Venezuela’s opposition retained its grip on the country’s two largest cities in municipal elections on Sunday, but President Nicolas Maduro’s socialist government maintained the upper hand across the country despite deepening economic woes and growing discontent.
With results in from 75% of the nation’s 337 mayoral races, the ruling party and allies had claimed a combined 49.2 percent of votes, compared with the opposition coalition and its partners’ 42.7 support, according to election authorities.
Opposition leader Henrique Capriles had called on the local ballots to be a referendum on the goverment's overall record and some of his allies had predicted a symbolic defeat of “Chavismo” under Maduro, who came to power in April.
“I did everything humanly possible,” a visibly tired Capriles told reporters after the results were unveiled. “Remember that Venezuela does not have a single owner. A divided country needs dialogue.”
The Washington Office for Latin America (WOLA), a think tank, said the elections gave Maduro some much-needed impetus.
“Compared to where [Maduro] was two months ago, with a government in a tail spin, he now looks like he is in control, having gotten past a major hurdle. The opposition clearly did not get the big plebiscite win that it sought,” the group said on its website.
‘Sale’ on plasma TVs
In a triumphant speech late Sunday, Maduro dedicated his victory to the late President Hugo Chavez and promised more measures to protect the poor, including a drive to keep food prices low.

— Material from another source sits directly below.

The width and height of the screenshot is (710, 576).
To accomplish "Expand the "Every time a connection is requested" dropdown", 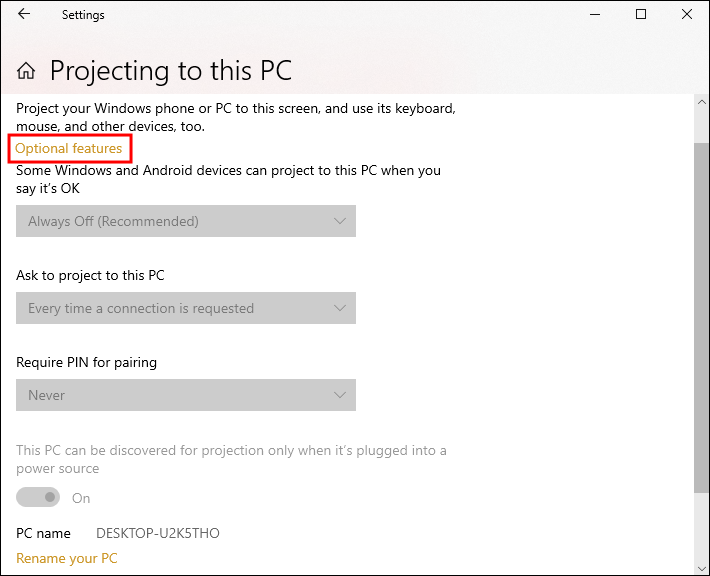I will 186,308.
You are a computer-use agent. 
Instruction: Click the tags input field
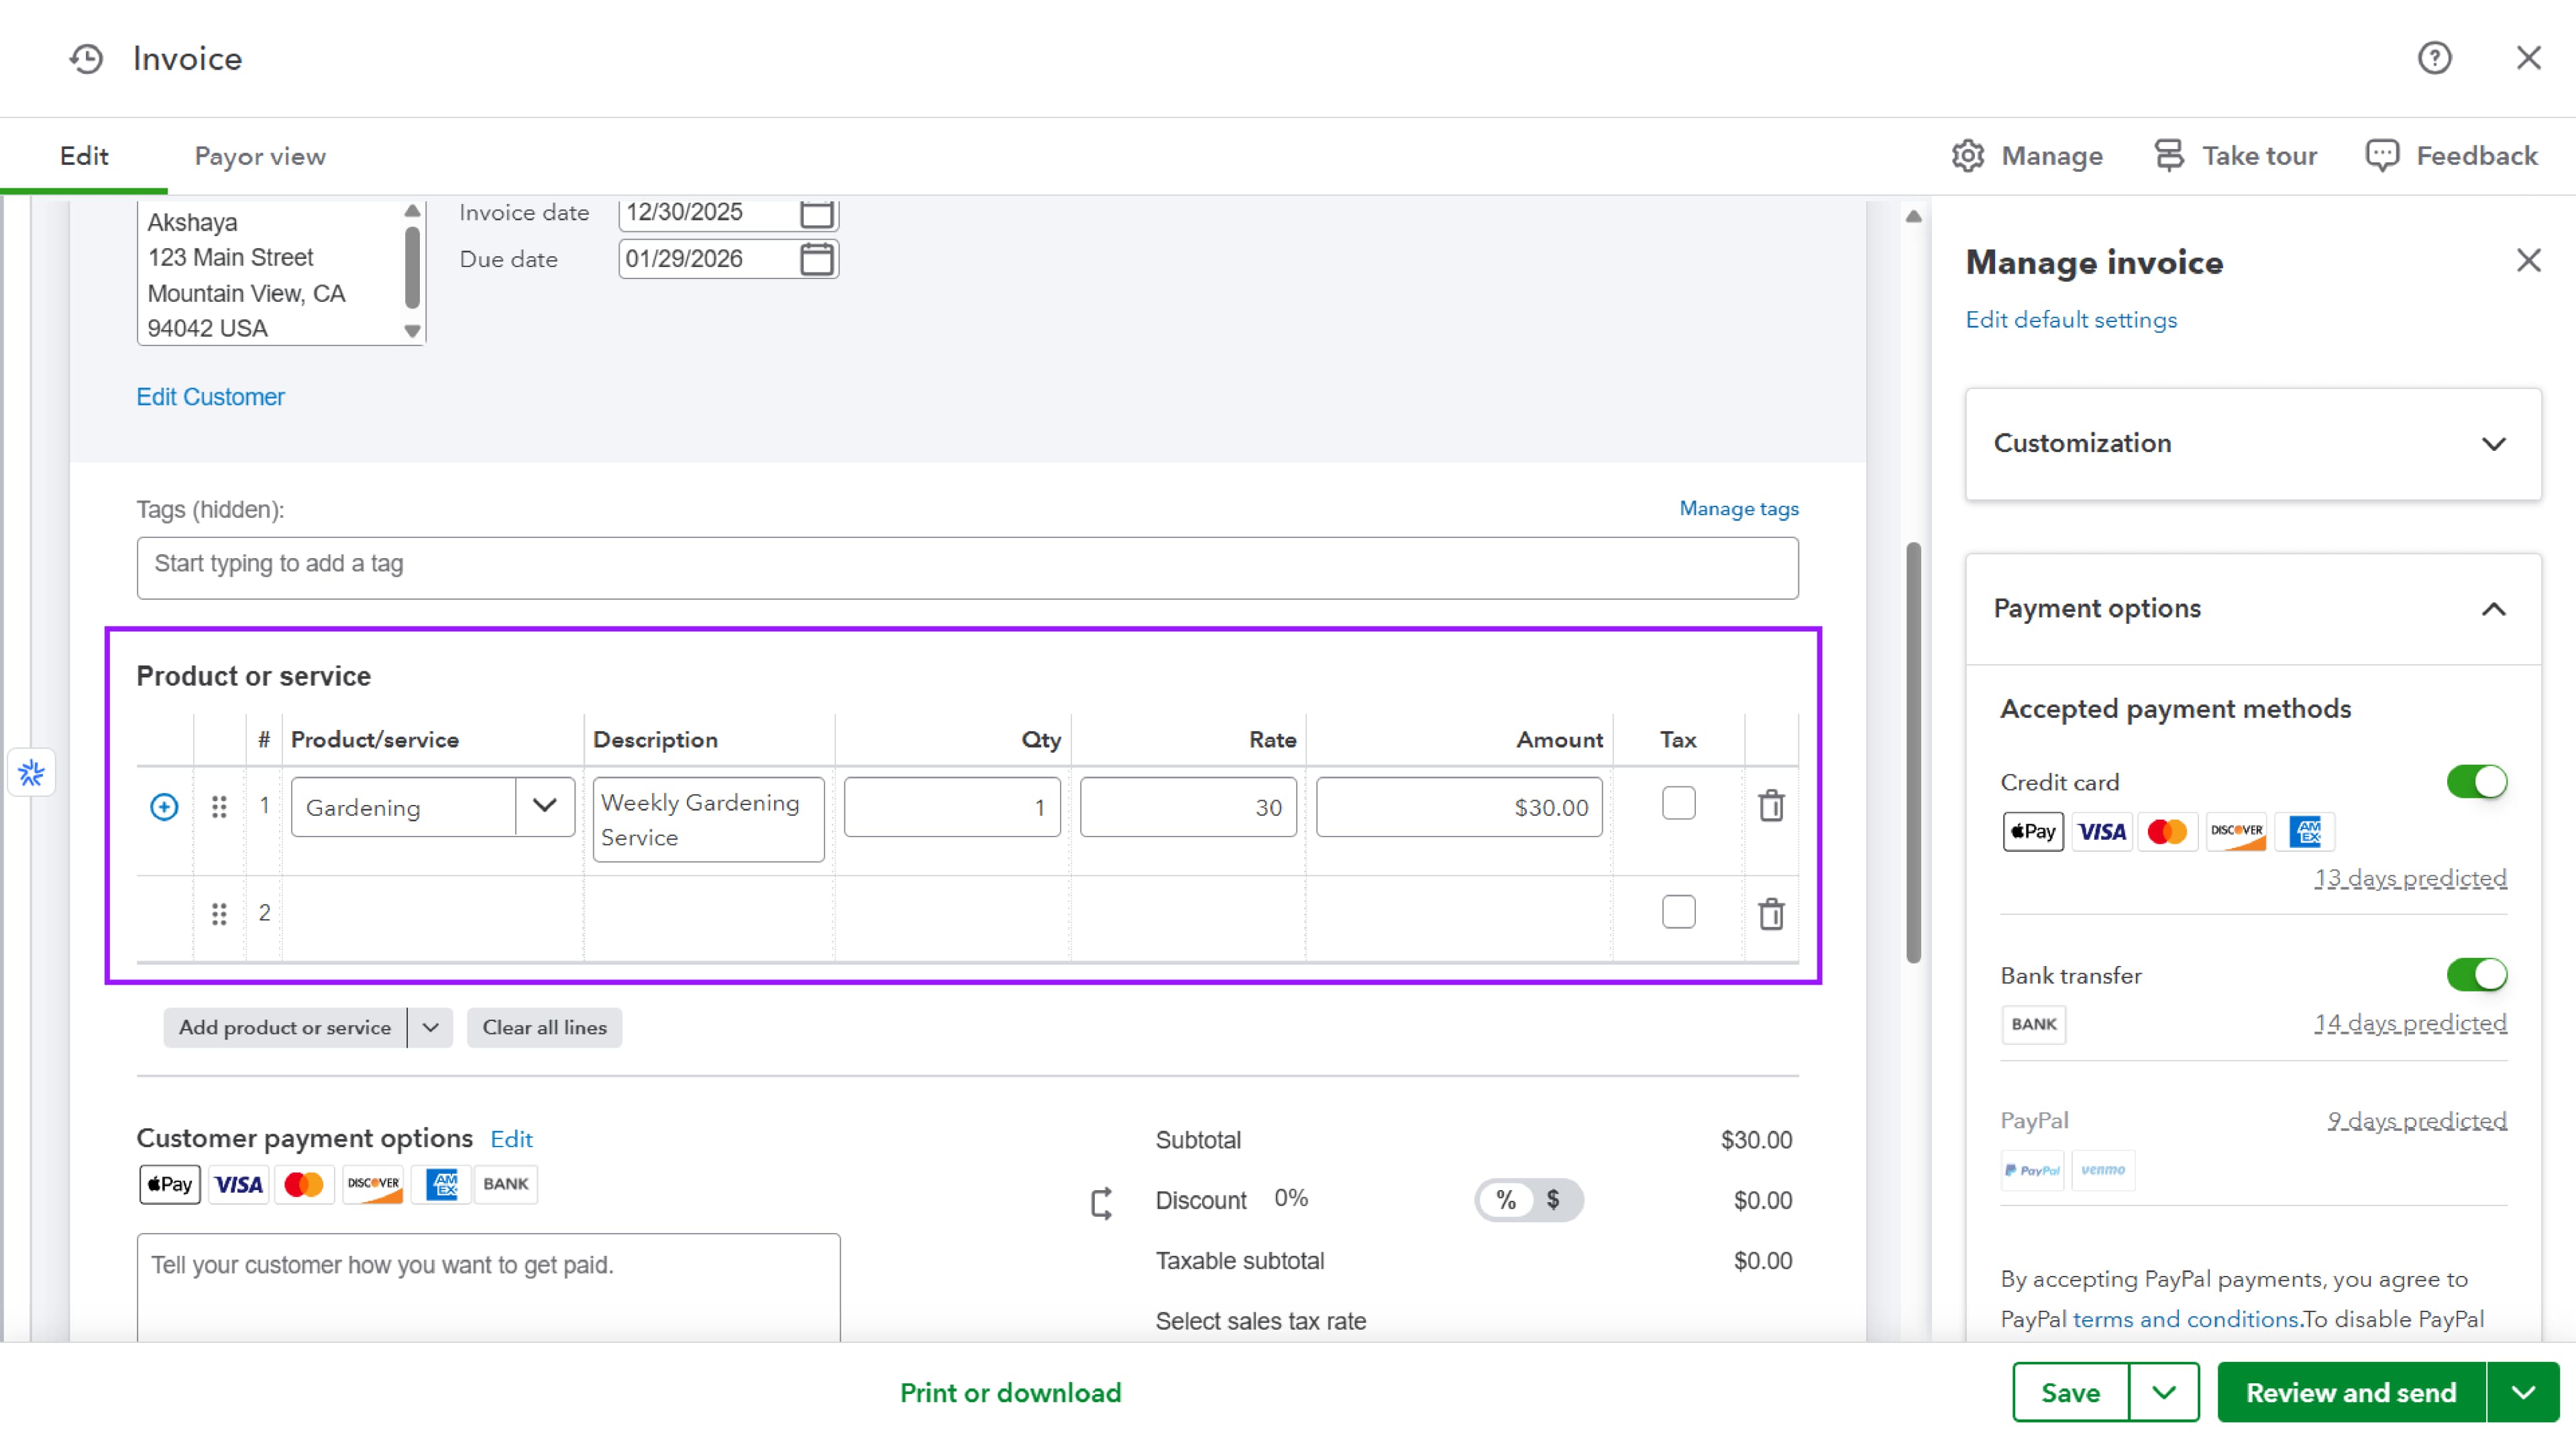click(x=967, y=568)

Maduro, 51, has faced compounding economic problems, including slowing growth, record-high inflation and shortages of food staples and basic goods.
But an aggressive campaign launched last month to force businesses to slash prices proved popular with consumers, especially the poor, and is credited with having helped Maduro’s candidates on Sunday.
Among the most popular measures was the seizure of dozens of retailers and the slashing of prices on plasma TVs, refrigerators and other appliances.
“Maduro has gained some breathing room but 2014 is guaranteed to be a difficult year,” WOLA warned. “There are still very fundamental economic problems. The measures that Maduro rode to this electoral victory are short term and will likely worsen the economy in the medium term.”